Fanfic / Fanfiction Northern Crown - Interativa - Capítulo 4 - Teaser 0.3

Teaser 3

[0.3 – O Que Poderia Ser]

Sentada sozinha em seu quarto, Eris Steiner traçava, com seus dedos enluvados, as palavras inseridas na carta em suas mãos. O papel já estava frágil e levemente amarelado, sem dúvidas, devido à ação do tempo e ao seu manuseio constante.

Se fechasse seus olhos e se concentrasse o suficiente, ela podia lembrar do dia em que havia recebido aquela carta, cerca de dez anos antes, em uma época em que as coisas eram mais simples. Aquela memória havia sido uma de suas mais felizes lembranças por anos, antes de que ela percebesse que ela estava cada vez mais preenchida por fantasmas de pessoas que nunca mais veria.

Então ela havia tentado parar de pensar a respeito daquilo. Escondido aquela carta entre dezenas de outros lembretes de alguém que nunca mais veria e decidido que as dores do passado eram algo a ser deixado para trás.

Agora, no entanto, lá estava ela, com milhões de memórias mesclando-se à centenas de possibilidades, percebendo o quão perto de realizar seus sonhos de infância ela poderia estar. Com uma proposta irrecusável em mente e uma carta envelhecida em mãos.

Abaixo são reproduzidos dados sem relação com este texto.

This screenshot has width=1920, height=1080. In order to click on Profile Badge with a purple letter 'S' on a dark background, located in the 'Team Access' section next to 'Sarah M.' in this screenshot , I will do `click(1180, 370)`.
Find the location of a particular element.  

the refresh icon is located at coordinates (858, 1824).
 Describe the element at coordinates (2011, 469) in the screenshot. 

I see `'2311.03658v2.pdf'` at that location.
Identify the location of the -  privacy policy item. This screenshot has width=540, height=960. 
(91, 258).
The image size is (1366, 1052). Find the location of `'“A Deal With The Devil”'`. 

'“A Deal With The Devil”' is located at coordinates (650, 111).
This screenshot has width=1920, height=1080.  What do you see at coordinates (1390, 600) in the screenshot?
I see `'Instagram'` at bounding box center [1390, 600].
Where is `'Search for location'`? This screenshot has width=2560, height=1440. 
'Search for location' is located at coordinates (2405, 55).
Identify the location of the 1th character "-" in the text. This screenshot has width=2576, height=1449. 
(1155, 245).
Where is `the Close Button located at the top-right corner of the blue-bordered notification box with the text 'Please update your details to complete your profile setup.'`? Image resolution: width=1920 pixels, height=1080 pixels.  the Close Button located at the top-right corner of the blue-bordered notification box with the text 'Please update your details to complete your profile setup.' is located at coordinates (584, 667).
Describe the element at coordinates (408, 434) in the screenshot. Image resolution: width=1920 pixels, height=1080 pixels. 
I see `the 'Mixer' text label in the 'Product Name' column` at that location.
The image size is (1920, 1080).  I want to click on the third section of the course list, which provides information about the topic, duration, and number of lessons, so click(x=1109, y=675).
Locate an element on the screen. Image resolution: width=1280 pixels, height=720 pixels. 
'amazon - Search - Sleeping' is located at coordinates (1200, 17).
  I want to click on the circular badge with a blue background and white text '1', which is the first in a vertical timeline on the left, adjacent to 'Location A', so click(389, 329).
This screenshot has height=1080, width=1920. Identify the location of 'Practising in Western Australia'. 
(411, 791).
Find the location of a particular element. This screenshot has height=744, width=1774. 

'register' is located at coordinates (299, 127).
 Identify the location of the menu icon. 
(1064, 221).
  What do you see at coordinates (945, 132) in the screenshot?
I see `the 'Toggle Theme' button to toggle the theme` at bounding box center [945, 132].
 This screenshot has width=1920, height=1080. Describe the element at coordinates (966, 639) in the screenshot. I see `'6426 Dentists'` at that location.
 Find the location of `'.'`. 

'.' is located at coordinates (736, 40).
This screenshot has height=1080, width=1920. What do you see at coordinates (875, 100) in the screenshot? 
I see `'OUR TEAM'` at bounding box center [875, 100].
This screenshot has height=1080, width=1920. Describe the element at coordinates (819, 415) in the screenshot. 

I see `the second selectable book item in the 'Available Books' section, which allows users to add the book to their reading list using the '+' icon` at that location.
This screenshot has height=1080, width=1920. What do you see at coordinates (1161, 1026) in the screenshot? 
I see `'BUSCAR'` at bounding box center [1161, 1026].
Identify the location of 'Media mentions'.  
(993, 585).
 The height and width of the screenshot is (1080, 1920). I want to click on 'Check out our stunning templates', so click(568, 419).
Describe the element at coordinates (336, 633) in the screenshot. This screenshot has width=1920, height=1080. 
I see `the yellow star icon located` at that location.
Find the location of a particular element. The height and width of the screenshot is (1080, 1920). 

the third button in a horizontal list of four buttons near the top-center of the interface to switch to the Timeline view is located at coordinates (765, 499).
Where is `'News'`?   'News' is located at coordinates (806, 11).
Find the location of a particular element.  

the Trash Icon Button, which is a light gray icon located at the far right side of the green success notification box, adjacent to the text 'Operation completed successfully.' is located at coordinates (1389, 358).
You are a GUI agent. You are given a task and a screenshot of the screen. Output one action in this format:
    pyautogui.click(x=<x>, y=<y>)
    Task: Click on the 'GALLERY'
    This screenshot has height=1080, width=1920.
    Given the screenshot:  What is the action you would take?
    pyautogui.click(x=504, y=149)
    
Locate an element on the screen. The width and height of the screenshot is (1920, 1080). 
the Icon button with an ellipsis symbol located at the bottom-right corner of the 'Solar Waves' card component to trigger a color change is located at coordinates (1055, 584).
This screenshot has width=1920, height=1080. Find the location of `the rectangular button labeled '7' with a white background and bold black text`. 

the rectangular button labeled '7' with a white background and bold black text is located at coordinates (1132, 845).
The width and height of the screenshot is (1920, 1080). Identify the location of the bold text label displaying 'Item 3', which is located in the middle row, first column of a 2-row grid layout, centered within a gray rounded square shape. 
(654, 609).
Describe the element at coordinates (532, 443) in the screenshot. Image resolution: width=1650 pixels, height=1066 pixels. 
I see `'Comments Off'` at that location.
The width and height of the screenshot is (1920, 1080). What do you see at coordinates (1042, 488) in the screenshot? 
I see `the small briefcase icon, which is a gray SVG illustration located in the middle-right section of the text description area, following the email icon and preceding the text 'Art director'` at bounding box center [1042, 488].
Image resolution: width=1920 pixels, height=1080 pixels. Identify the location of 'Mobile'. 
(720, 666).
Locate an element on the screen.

A Rainha havia lhe dito que ela não precisava aceitar, como se soubesse antes mesmo de Eris que as mãos esqueléticas de fantasmas invisíveis a impediriam de sequer ponderar aquela oportunidade por mais do que alguns minutos. Talvez, ela realmente soubesse, conhecesse a sensação de forma ainda mais íntima do que a Steiner.

Ela fechou seus olhos, suspirando profundamente, ciente de que se entrasse naquela linha de pensamento nada impediria as lágrimas de surgirem. Ao invés disso, ela se pôs a pensar na carta que teria que escrever para seu primo, requisitando a permissão para manter-se na Corte de Vega por mais tempo do que o esperado. Ela estava certa de que ele permitiria, utilizando a desculpa de que realmente precisava de um tempo sem a presença dela, ciente de sua verdadeira motivação seria compreendida mesmo assim.

Conforme ela levantava-se de sua cama, disposta a começar a escrever sua carta para o único familiar de sangue que ainda tinha, ela tentou não lembrar do outro pedaço de papel em suas mãos, que em breve retornaria à caixa em que estivera pelos últimos anos, e de como ele provavelmente havia sido escrito em um dos cômodos daquele mesmo palácio há – o que parecia ter sido – uma vida inteira atrás.